被诬告的杜延年平安无事,大摇大摆地回家去了。
如此一来,竟然收到了奇效,直到日落时分,衙门口再也没有人来告状喊冤了。
稍稍轻松下来的刘据对李陵和裴历说道,“查一查杜延年家住哪里,本宫想去看看。”
他对杜延年印象很深,看到他时,始终给人一种鹤立鸡群的感觉。
裴历笑道,“殿下,我知杜延年家住哪里。”
在裴历的带领下,刘据只带上史俭,三人走出县衙,穿过两条街道后,在一排杨柳掩映下的低矮草房前停下。
裴历刚要叫门,被刘据制止。
天还没有完全黑下来,从不到一人高的栅栏望去,草房前一个老妪坐在小凳上,杜延年正在为她洗脚。
“儿呀,你真的没事吗?”
杜延年道,“母亲,孩儿这不是在您面前吗?真没事!”
原来这个老太太是杜延年的母亲。
杜母笑道,“看来这位太子爷还不糊涂!”
杜延年也笑了,“母亲,您可知太子殿下是如何审我的吗?”
杜母紧张起来,“他没打你吧?”
杜延年笑道,“没有。太子殿下没有审我,他只让我和王小二那泼皮打一架,谁打赢就听谁的。”
杜母一愣,“儿呀,你从未与人打过架,是如何打赢那泼皮的?”
杜延年笑得越发开心,“儿哪能打得过他,是他赢了,但太子殿下却把王小二重责三十大板,没有处罚于我。
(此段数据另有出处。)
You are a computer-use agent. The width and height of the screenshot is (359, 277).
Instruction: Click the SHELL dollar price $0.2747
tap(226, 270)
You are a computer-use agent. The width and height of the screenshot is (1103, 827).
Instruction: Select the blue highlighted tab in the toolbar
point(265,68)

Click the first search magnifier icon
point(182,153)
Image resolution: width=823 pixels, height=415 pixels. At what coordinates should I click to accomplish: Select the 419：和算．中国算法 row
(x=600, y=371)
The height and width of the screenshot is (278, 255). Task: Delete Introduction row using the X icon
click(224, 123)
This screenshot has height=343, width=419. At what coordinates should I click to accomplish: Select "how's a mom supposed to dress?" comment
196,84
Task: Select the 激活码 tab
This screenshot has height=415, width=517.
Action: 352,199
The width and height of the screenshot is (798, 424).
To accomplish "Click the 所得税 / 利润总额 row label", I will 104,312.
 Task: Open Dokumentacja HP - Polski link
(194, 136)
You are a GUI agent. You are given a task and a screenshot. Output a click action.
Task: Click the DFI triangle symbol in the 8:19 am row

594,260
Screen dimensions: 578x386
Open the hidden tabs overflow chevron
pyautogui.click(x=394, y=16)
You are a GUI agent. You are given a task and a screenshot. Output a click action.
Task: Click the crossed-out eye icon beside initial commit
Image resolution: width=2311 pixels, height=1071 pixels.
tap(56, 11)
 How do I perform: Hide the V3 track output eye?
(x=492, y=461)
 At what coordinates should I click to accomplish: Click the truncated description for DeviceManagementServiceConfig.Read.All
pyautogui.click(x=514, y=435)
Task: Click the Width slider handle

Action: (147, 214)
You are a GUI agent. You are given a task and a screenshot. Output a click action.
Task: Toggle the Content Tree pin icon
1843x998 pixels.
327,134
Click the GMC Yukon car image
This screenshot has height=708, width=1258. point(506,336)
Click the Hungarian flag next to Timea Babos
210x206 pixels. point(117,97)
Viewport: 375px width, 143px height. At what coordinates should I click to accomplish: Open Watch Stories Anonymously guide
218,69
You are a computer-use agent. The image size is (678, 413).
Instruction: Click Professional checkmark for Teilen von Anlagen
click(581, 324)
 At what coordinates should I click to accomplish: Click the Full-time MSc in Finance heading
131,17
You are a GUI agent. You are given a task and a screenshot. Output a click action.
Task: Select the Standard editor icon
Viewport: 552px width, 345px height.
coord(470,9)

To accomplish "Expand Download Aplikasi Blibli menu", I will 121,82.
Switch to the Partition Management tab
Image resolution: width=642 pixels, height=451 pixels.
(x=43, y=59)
”
杜母一愣,随即笑道,“太子殿下真是个聪明人。定是那泼皮诬你欺辱他,这一试不就是全清楚了?”
杜延年不住地点头,“母亲所言甚是,太子殿下是好人。”
一个身着素袍的年轻妇人提着木桶从房中走出,边走边笑道,“夫君,太子殿下是什么人,哪轮得到咱们小民百姓品评!”她刚走出两步,忽然愣住了。
“阿瑜,怎么了?”
杜延年见状起身,一回头便看到了站在门外的刘据等人。
“太子殿下!”
杜延年大吃一惊。
年轻妇人听他喊出太子殿下四个字,手里的木桶咚的一声掉落,骨碌碌滚到一旁。
杜母颤悠悠站起,“胡说八道,太子殿下万金之躯,怎会到咱家来?”
杜延年赶紧扶着母亲坐下,然后快步来到门外,翻身拜倒,“小民不知殿下驾到,怠慢殿下……”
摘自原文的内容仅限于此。